* [DOCUMENT EXTRACT]
_ _ _ _ _

THE BLOG

It's Too Much! How to Handle Health Information Overload

Jul 21, 2014 | Updated Sep 20, 2014

You're a WWW (wonderful wellness warrior). You are passionate about your health, your mind-spirit connection and all fabulous things wellness. You meditate, drink green juices, even do detox cleanses from time to time.

Maybe you first got interested in learning more as a way of finding solutions for a health-related issue, or perhaps you took a yoga class one day and got hooked. You have read a few books that were enlightening, empowering and highly educational. You got excited and found a few experts online, signed up for their newsletter. You DVR a few of your favorite cooking shows. Now you know enough to run online and do 2-3 hours of research every time something hurts, stings of itches.

But you're overwhelmed. Because now you realize that there are five different answers for every health-related question you have. And you get 20 emails a day from well-respected experts, all of whom are giving you sound advice that you definitely need to hear but there are only so many hours in the day.

You want to continue to learn and improve, but how do you manage this crazy amount of information coming your day from every direction? I'm not here to stress you out with too many options. Here are the five things I do to manage my own information overload:

Focus On One Specific Topic
There are many aspects to wellness, and you are interested in them all. But trying to learn about all of them at once can be highly overwhelming. Instead, prioritize your needs/wants. Say you are interested in yoga inversions, learning about sugar cravings and the new supplements that Dr. Oz mentioned in his show. Which one of those is the most important for you right now? Focus on that one specific topic (and only that one) to learn for the next few days. You can create a list of keywords with ideas to research at a later time.

Be Picky With What You Hear/Read
I use the "scan and toss" technique. Take about 30 minutes per day to scan your inbox for health-related newsletter. Open each email, scan the body of the email for something that catches your attention and that you'd like to learn more about. If you find something, keep the email, if not, delete immediately. This technique is powerful as it will also help you feel like you are in charge and in control of your inbox (which is often a major reason for overwhelm).

_ _ _ _ _

Rows excerpted from a collection

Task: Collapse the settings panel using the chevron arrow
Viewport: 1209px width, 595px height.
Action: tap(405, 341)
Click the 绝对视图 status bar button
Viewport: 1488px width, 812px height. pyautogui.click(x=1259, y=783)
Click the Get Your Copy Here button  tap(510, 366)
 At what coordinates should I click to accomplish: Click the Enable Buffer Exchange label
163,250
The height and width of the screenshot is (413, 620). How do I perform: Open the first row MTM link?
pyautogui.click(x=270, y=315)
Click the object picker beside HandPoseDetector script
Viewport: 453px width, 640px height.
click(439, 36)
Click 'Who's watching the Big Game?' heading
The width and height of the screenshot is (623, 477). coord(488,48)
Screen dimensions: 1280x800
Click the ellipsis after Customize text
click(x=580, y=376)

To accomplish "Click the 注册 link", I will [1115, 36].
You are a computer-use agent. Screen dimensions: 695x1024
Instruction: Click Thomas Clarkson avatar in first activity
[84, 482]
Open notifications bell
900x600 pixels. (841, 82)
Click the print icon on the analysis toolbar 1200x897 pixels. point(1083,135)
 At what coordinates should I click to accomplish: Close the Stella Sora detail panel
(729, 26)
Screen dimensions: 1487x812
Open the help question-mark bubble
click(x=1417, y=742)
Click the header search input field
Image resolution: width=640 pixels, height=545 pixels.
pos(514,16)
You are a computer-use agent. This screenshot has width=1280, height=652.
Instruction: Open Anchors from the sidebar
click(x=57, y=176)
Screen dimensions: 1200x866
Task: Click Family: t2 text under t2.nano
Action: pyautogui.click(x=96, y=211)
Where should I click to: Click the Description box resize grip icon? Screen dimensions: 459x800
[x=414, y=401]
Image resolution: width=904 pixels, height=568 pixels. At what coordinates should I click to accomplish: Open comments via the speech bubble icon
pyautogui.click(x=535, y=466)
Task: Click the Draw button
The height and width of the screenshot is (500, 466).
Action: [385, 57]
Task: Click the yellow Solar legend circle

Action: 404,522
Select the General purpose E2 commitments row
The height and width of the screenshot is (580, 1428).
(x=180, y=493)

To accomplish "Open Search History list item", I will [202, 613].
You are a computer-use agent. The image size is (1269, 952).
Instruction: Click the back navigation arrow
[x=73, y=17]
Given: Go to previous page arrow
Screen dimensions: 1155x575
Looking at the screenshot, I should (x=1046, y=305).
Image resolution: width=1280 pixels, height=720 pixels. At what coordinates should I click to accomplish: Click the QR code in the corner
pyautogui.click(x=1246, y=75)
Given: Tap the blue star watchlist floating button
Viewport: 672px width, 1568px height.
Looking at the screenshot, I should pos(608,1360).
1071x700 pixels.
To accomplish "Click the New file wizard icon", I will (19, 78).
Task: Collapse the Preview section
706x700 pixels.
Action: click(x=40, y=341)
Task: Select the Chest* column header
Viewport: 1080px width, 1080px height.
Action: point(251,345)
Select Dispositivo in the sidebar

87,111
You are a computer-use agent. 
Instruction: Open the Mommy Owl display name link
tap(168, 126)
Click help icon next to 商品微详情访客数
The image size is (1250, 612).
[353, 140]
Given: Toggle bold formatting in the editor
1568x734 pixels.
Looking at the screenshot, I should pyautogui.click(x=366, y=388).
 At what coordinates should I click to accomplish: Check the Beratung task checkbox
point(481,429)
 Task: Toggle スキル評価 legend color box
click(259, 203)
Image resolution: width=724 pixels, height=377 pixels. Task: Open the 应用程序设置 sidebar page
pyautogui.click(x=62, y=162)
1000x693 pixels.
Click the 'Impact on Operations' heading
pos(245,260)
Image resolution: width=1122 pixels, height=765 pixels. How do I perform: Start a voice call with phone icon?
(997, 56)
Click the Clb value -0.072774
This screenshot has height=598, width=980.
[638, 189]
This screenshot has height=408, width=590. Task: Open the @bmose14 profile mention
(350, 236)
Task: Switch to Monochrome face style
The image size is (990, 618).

_ _ _ _ _

* [PROBLEM A]
Answer these from the blog post on health information overload:
(i) How many emails a day from experts does the reader get?
(ii) How much time per day does the "scan and toss" technique set aside for the inbox?
(iii) How many hours of research does the reader now do each time something hurts?
* [PROBLEM B] Continue the blog post on health information overload from where it stops.

* [WRITTEN RESPONSE A]
(i) 20
(ii) About 30 minutes
(iii) 2-3 hours

* [WRITTEN RESPONSE B]
Enlist The Help Of A Coach
If you are in the midst of a major life transformation (you need help with weight loss, want to learn to safely detox or are juggling a few health-related conditions at a time), you might want to consider hiring a health or wellness coach to help you manage the information overload. A coach can be your accountability buddy, help you sort through the clutter, create a customized wellness regime and support you in your efforts. Coaches can become part of your health care team, working together with your doctors and helping you manage those relationships as well.

Change One Step At A Time
There is no point in spending time, money and resources creating a wellness plan if you are not going to follow it. Nine out of 10 times, people fail at creating new healthier habits because they are trying to bite more than they can chew. They try to change too many things in their routine, get overwhelmed and stop. Then they get angry at themselves for all the time and money wasted. Avoid this by changing just one, maybe two things in your routine every month. By the end of the year, you would have 12 to 24 new healthier habits to celebrate!

Use Your Intuition
Next time you feel the need to go crazy and Google something for hours stop and listen. You have an innate intuition and your body is constantly giving you cues. Take a few days to listen to these cues and ask for intuition. A great technique that helps me a lot is to draw a vertical line in the middle of a paper, write on one column the foods, supplements and medications you consume each day and on the other column, write down how do you feel before, during and/or after. You can also do this experiment with thoughts and emotions that are a constant in your mind.